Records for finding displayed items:

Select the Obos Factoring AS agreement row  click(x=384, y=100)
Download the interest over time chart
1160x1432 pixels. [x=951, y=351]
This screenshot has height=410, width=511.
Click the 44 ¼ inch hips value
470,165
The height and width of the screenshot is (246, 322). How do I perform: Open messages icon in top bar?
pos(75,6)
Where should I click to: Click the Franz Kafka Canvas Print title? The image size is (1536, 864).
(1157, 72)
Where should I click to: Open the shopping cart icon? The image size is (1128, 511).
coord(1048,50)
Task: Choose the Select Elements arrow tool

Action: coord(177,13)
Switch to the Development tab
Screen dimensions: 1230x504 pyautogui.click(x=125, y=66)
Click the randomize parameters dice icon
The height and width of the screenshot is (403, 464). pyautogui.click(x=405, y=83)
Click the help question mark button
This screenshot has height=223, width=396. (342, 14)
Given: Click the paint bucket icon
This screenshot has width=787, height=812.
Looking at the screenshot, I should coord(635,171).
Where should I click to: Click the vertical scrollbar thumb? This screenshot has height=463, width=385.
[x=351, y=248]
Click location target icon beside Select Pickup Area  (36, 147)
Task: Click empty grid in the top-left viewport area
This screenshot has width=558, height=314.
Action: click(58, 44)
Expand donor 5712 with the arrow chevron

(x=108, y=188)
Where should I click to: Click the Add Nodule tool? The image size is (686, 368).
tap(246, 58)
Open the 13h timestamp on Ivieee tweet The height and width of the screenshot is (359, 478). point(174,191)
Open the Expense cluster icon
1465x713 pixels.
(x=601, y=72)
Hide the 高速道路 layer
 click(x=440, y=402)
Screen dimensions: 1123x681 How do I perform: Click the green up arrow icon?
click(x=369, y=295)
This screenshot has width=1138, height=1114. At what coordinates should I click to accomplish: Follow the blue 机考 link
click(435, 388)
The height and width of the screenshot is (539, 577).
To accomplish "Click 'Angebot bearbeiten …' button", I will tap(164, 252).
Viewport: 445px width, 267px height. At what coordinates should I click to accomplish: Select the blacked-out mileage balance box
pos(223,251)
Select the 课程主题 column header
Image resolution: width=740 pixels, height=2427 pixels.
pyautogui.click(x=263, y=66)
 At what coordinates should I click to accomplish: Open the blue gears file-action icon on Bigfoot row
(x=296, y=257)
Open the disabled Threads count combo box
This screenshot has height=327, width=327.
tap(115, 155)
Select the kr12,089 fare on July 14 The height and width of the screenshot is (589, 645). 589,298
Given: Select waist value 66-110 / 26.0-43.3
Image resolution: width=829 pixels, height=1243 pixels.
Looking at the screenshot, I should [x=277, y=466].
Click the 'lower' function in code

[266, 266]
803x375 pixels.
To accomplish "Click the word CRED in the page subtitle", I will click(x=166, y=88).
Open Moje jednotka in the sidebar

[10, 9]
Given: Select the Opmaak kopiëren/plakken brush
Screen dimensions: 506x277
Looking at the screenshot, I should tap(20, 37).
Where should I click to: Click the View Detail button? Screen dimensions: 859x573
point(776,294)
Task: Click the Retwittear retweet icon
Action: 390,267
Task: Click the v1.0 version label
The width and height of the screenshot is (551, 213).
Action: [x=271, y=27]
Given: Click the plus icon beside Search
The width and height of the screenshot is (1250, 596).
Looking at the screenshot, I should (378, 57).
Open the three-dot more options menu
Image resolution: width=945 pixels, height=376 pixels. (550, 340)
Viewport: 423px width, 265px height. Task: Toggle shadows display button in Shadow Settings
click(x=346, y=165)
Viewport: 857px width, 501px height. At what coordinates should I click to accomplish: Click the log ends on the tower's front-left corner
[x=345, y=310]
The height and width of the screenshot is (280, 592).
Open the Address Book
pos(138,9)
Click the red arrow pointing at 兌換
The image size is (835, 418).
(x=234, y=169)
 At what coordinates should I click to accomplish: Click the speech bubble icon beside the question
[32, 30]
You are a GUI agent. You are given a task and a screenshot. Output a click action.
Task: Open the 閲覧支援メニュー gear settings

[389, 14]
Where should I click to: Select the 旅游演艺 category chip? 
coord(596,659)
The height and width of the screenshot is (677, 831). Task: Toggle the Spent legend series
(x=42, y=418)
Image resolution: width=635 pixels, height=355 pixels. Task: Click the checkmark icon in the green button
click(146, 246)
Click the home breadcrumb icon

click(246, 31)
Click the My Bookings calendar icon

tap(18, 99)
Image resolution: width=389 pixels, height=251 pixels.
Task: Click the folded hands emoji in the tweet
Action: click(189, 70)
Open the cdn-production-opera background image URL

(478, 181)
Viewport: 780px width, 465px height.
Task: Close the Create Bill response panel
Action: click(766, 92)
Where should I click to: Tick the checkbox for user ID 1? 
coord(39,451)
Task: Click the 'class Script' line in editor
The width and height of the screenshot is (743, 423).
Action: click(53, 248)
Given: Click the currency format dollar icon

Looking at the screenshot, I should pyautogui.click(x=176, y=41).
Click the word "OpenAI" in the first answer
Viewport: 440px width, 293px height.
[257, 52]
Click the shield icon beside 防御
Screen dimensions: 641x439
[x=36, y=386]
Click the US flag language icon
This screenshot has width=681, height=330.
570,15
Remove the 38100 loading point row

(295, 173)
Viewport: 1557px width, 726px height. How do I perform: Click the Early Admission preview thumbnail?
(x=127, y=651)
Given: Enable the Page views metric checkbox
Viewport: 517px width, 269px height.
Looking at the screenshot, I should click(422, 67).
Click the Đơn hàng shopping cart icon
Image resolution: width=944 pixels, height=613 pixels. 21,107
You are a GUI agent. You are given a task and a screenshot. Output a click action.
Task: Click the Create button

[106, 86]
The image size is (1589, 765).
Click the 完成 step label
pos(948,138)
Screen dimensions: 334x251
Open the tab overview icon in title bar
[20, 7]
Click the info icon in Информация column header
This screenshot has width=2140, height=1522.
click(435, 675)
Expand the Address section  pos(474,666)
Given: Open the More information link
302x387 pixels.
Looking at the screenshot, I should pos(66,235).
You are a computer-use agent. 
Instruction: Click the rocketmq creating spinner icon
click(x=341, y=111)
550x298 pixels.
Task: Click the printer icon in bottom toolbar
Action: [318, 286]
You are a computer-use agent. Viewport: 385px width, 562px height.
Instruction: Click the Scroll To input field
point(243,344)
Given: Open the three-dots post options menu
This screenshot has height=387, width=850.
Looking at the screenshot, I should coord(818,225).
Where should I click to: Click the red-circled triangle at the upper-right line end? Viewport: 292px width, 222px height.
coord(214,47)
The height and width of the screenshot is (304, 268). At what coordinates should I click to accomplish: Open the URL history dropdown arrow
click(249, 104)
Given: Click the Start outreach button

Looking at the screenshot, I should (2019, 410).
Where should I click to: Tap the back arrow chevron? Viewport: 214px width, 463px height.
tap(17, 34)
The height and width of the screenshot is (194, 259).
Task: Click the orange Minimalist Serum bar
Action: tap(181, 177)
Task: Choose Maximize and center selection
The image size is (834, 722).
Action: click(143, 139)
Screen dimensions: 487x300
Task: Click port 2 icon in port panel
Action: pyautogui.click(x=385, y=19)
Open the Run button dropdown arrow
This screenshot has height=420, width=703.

## WHAT YOU WILL DO
Locate every line in the items above that contains the string "arrow", and copy each of those lines.

## FINISHED ANSWER
Task: Choose the Select Elements arrow tool
Expand donor 5712 with the arrow chevron
Screen dimensions: 1123x681 How do I perform: Click the green up arrow icon?
Click the red arrow pointing at 兌換
The height and width of the screenshot is (304, 268). At what coordinates should I click to accomplish: Open the URL history dropdown arrow
Where should I click to: Tap the back arrow chevron? Viewport: 214px width, 463px height.
Open the Run button dropdown arrow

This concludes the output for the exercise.